Mobile banking is more popular than ever, and just about every bank out there, plus PayPal, has an app for the iPhone, and for other smartphones as well. One of the main concerns about mobile banking has been keeping sensitive information safe. We’re not talking just names and e-mail addresses here, but account numbers and PINs. Put a few of those information blocks together, and a thief can really do some damage. And while we’re all pretty comfortable with our smartphones, and use them for everything from e-mail to social networking to making the occasional phone call, it’s still relatively new technology that hasn’t quite been perfected yet, at least not in terms of constant security. A lot of people got a reminder about that earlier this week when Citigroup announced its mobile banking app contained a security flaw.

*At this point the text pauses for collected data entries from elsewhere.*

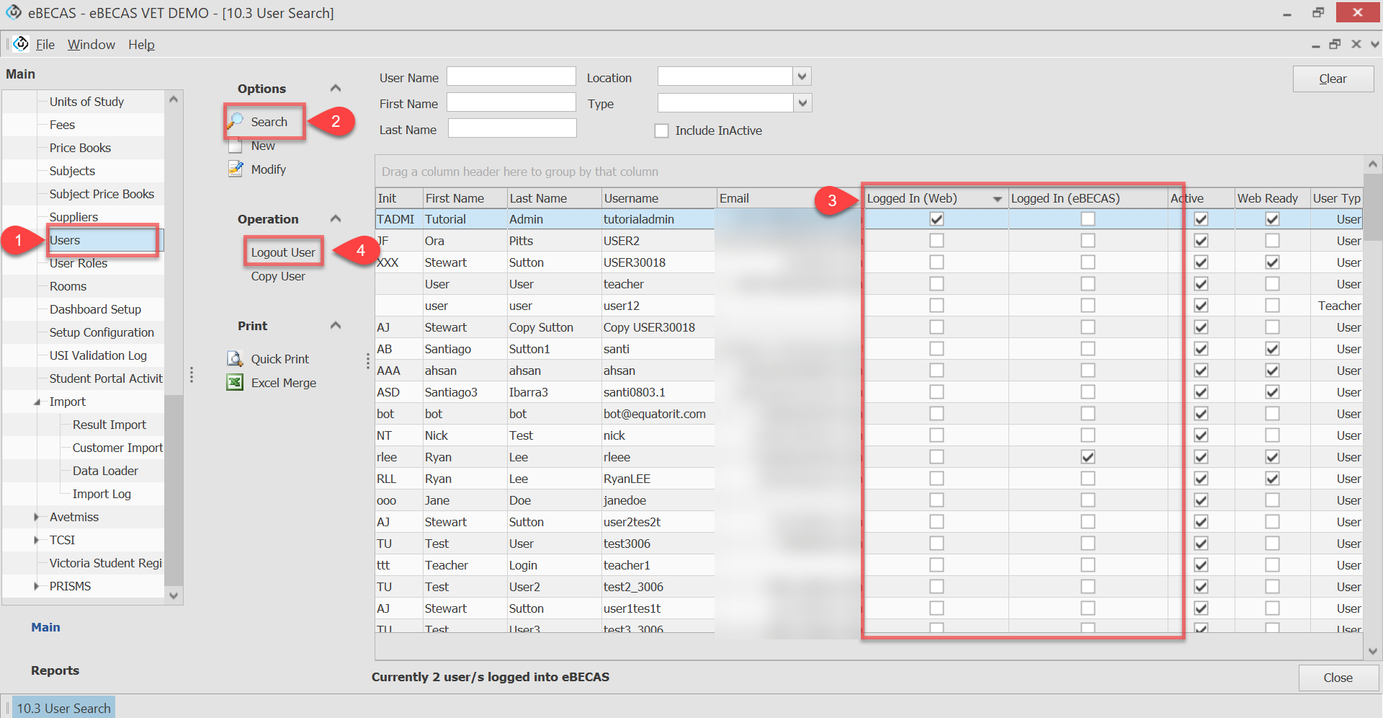The width and height of the screenshot is (1383, 718).
Task: Open the Window menu
Action: (x=91, y=45)
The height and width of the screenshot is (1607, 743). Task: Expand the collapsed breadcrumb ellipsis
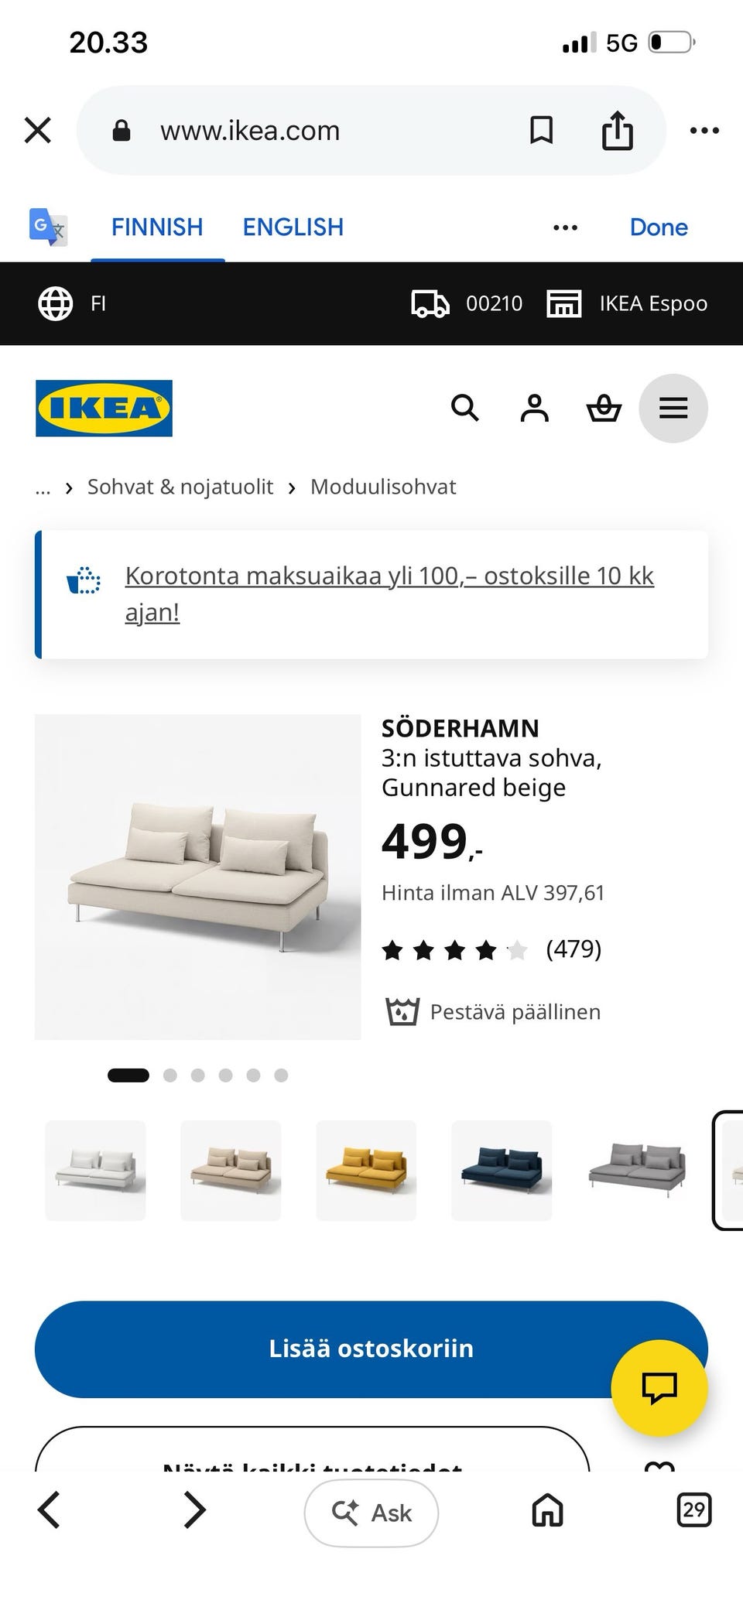(x=43, y=488)
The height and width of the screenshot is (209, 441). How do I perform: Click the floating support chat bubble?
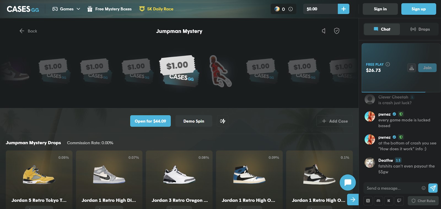click(x=348, y=182)
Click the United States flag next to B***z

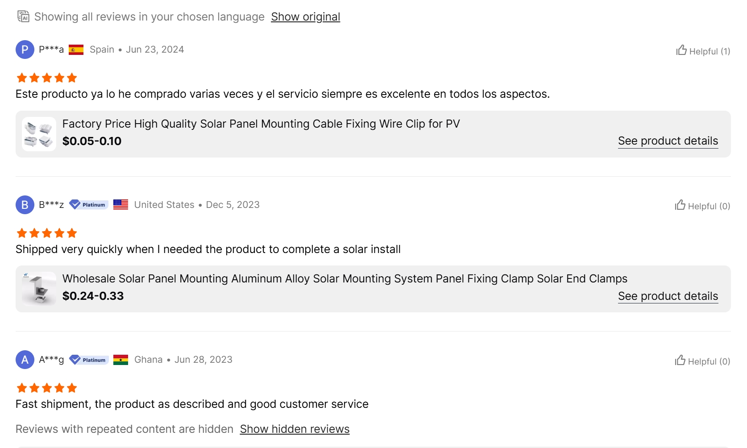pyautogui.click(x=120, y=205)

Citibank, the banking arm under the Citigroup umbrella, is currently the number five mobile banking provider with about 800,000 mobile customers. Approximately 117,600 of those customers who use the Citi Mobile iPhone app were affected by what’s being described as a flaw in the app’s programming.

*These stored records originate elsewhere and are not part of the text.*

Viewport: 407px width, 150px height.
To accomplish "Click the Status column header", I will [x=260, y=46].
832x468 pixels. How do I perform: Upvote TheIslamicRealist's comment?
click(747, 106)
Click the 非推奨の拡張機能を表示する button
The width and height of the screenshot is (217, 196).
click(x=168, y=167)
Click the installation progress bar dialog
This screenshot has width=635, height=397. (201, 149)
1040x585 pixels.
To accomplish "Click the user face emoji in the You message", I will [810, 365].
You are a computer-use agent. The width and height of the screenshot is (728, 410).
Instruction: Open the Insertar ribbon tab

Citigroup released a statement explaining that whenever a customer used the app, it would save the customer’s banking account information on a hidden file stored on the iPhone. The company went on to say it doesn’t believe anyone’s personal data was compromised since its mobile banking app is the only application able to access the hidden data file.

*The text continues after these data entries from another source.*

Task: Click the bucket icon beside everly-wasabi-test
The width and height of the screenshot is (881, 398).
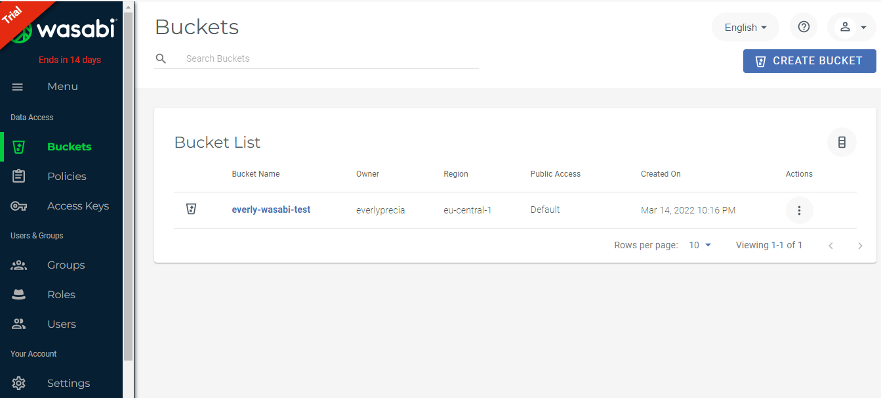Action: pos(192,210)
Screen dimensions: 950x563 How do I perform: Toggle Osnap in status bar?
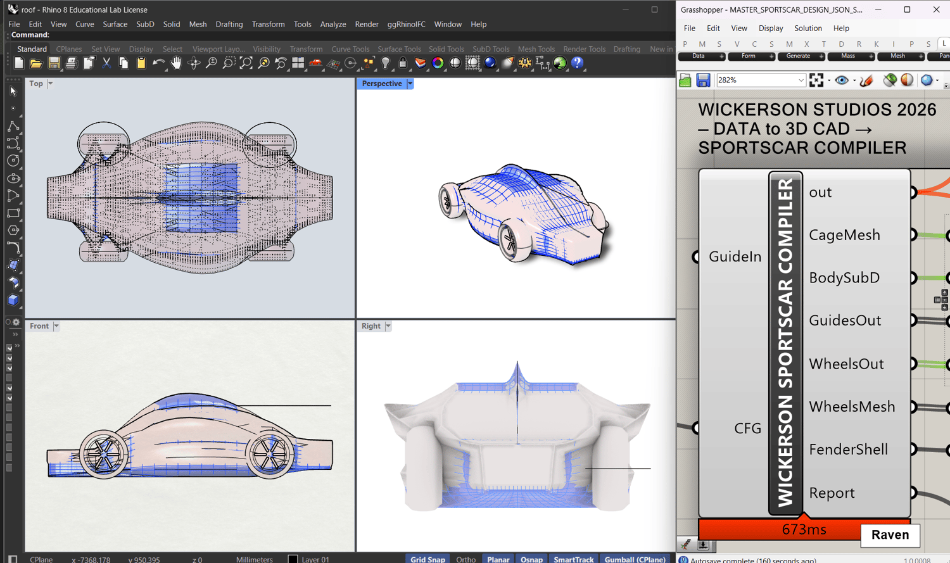(531, 559)
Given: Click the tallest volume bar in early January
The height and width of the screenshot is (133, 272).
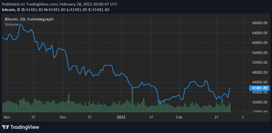Looking at the screenshot, I should click(133, 100).
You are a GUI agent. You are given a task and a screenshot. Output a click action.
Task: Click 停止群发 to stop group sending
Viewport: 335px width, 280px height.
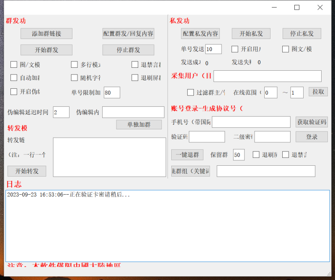point(128,49)
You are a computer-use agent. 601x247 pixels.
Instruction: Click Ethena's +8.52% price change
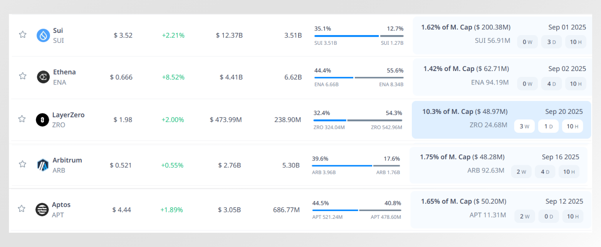click(x=173, y=77)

Still, it posed a risk. John Hering, the CEO of Lookout, a mobile security provider, said the problem with programming flaws of this nature is that a hacker could create another app that is designed to retrieve data from hidden files on the phone. The risk would become even greater if a user’s phone was lost or stolen.
Citigroup released an upgraded application on July 19 that does not store any information, and also deletes any previously saved account data that may remain in the user’s iPhone or computer when the phone was synced.
If you’re a Citibank customer, and you use this app, you may want to upgrade if you haven’t already.